CRITICISM OF MULTIPLIER
Keynes concept of the multiplier has been severely criticized on the various grounds.
1. Constancy of MPC
Keynes concept of the multiplier concentrates exclusively on the consumption. It varies directly with MPC. Again, MPC is assumed to be constant. However, the value of MPC fluctuates in the different phases of a business cycles. The value of MPC falls during the depression and rises during the boom. Further, MPC may fall as the level of income rises. Even the empirical evidence does not support to the idea of a linear consumption function having constant MPC. The extent to which a community desires to save out of the income received, the magnitude of the investment multiplier will get reduced.
2. Time Lags
Keynes theory of the multiplier fails to mention the process by which an increase in the autonomous investment will lead to a rise in the income. Actually, there is a time lag between the receipt of the income and the consumption expenditure. This time lag may be known as the multiplier period, i.e., the period during which the receipt of the new income induces the secondary expenditure on the consumption. Keynes analysis has ignored these time lags. Thus, he could not analyse the process of income propagation dynamically. The increase in the length of the lags may reduce the value of the multiplier by decreasing the number of the secondary consumption expenditures.

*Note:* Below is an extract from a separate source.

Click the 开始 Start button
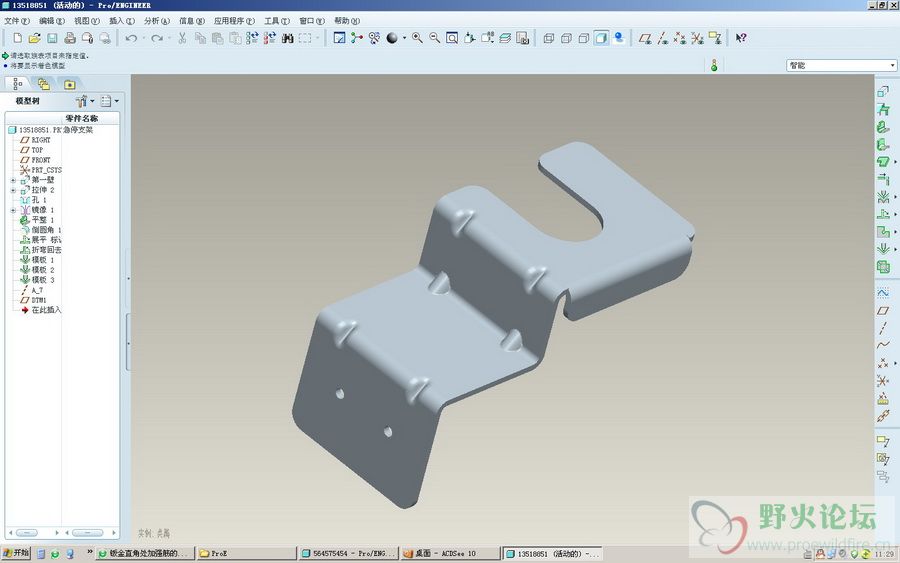 (17, 553)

3. Effects of Induced Consumption on Investment
The multiplier theory merely explains the aggregate increase in the income and the output in response to an increase in the autonomous investment. However, the increased expenditure on the consumption (induced consumption) may also induce further investment, which in turn will raise the levels of income, output and employment. This can be explained under the accelerator theory, which is beyond the scope of this book.